### Aim of the exercise
Pick the lines holding the string "Task" out of the records and copy them.
======== Entries supplied
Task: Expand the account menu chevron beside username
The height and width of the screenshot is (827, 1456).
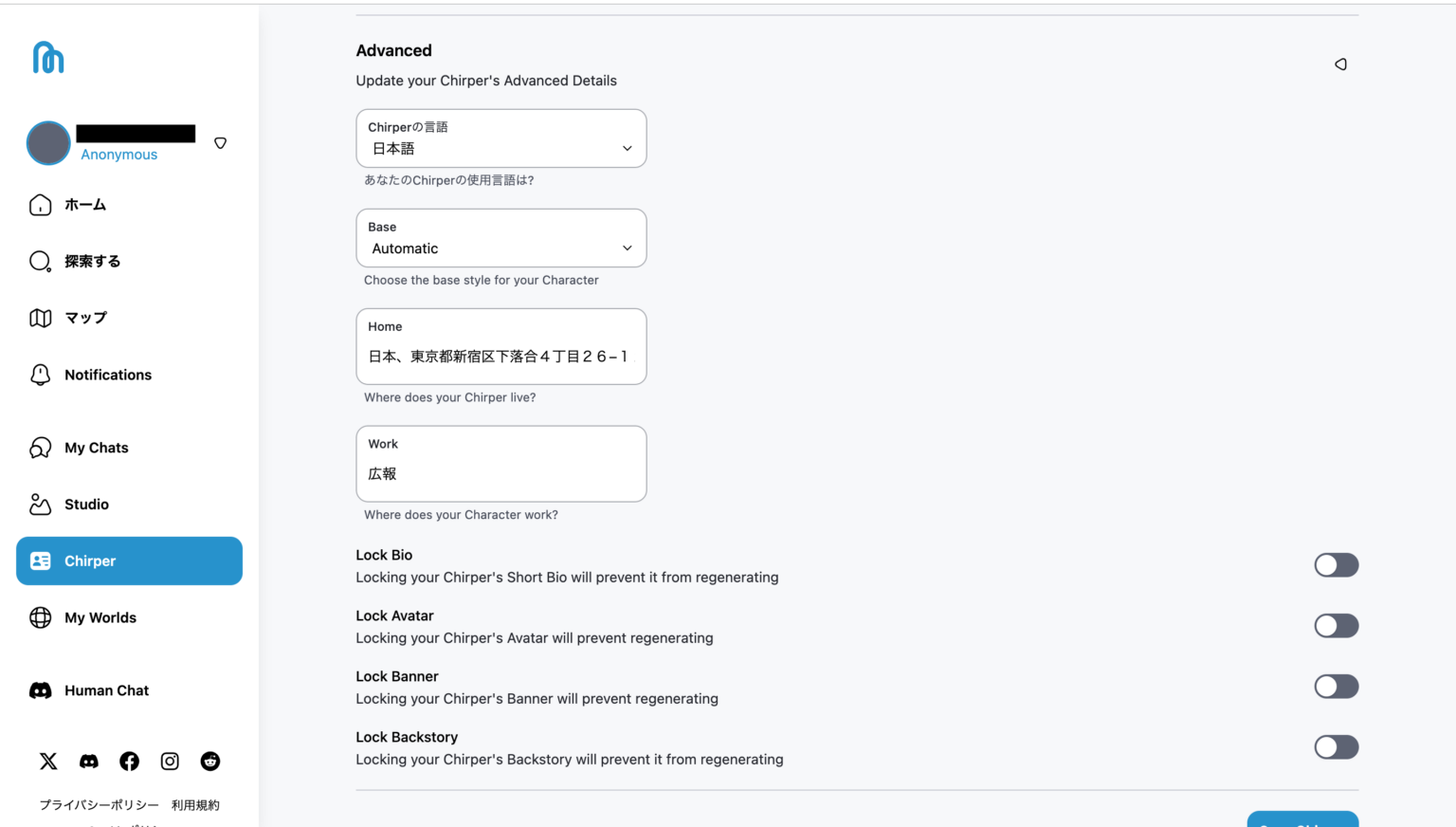Action: click(x=220, y=143)
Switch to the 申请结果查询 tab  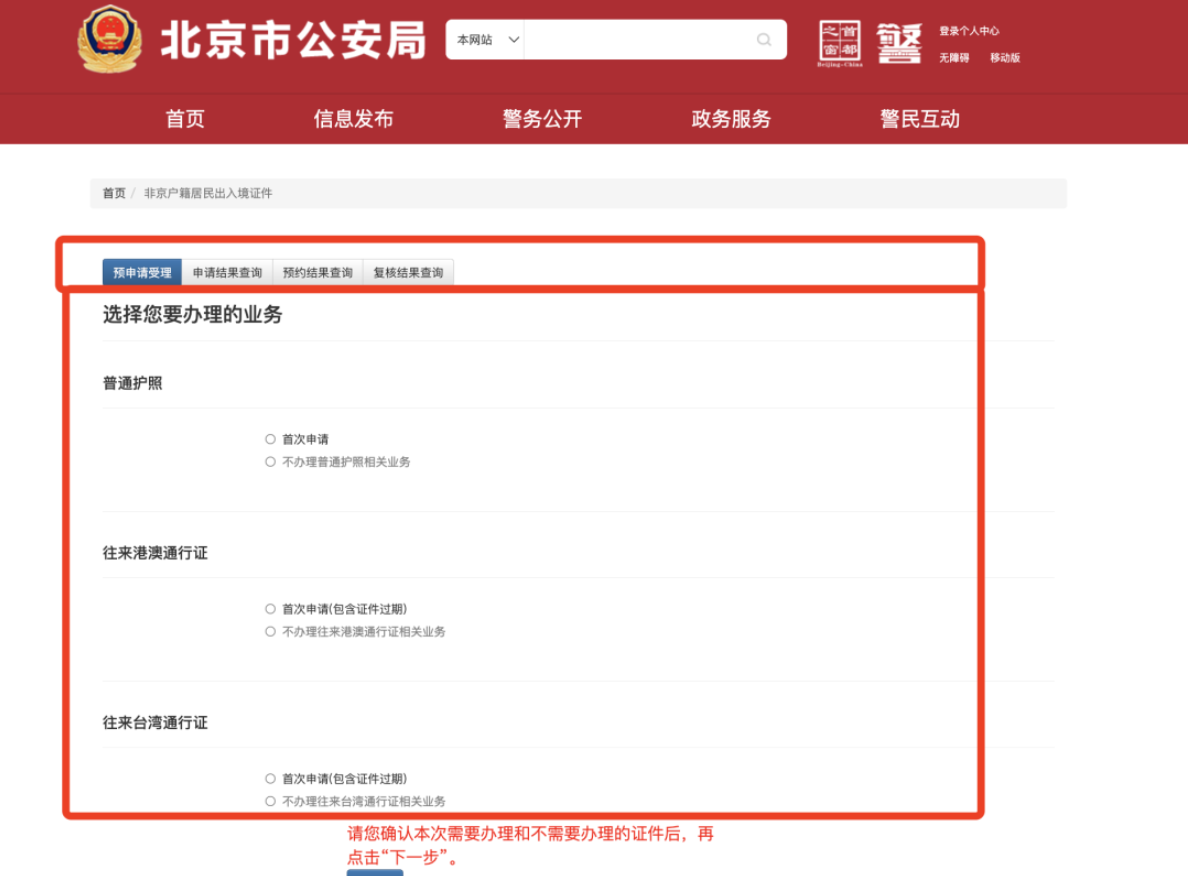pyautogui.click(x=226, y=271)

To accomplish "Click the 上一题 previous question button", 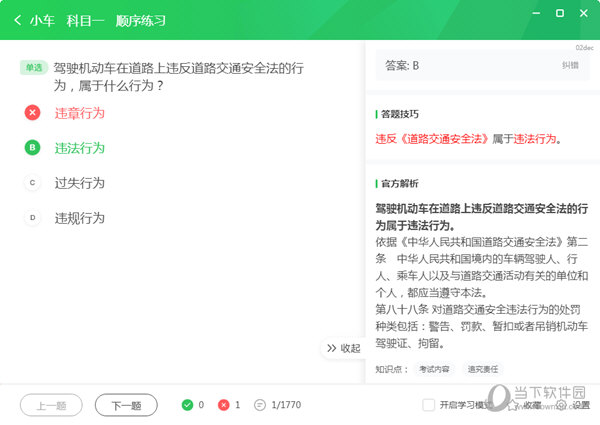I will 51,405.
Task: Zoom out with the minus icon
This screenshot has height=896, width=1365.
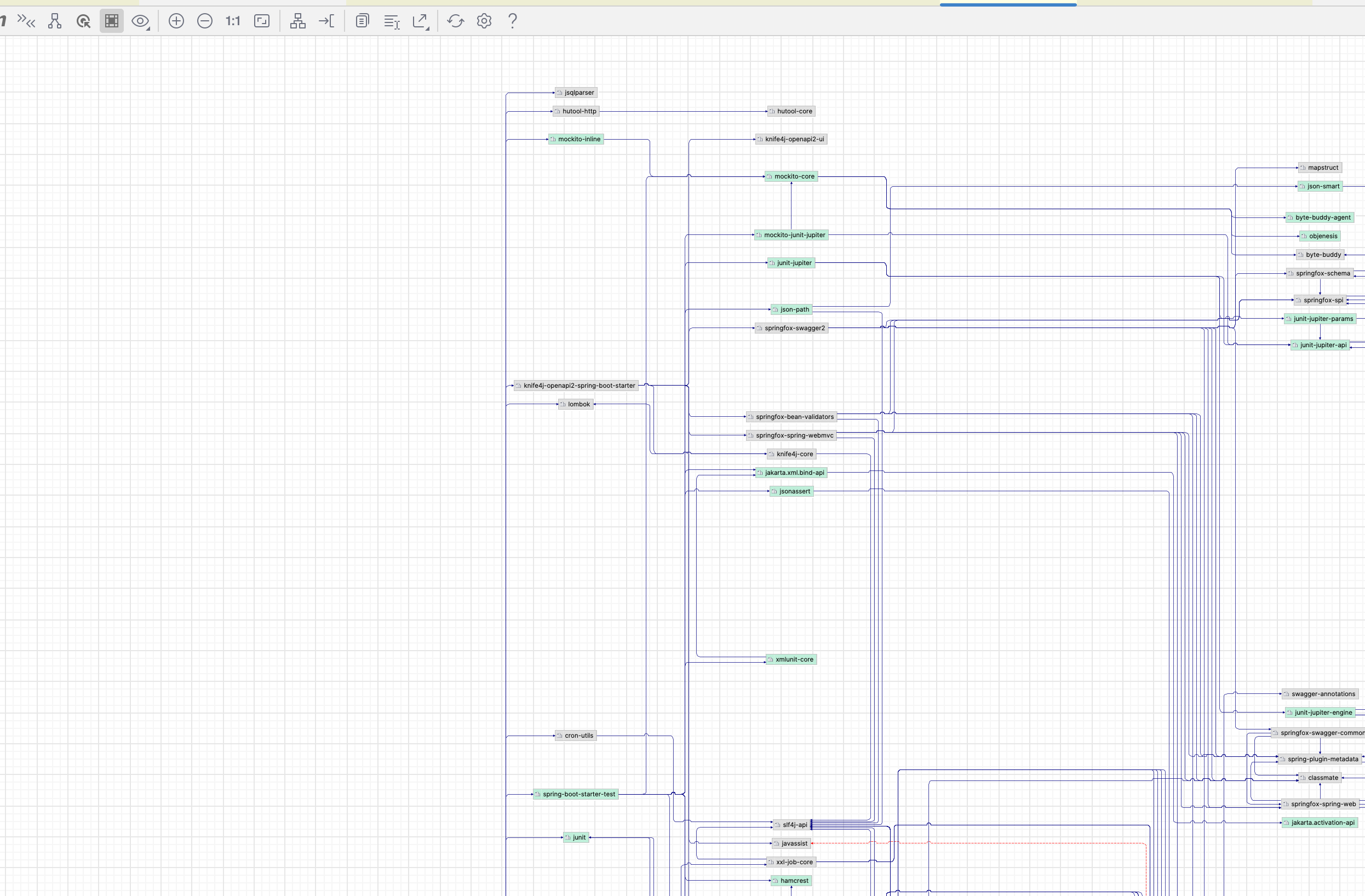Action: click(x=205, y=21)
================
### Answer box
Task: Expand the account menu chevron beside username
Task: Zoom out with the minus icon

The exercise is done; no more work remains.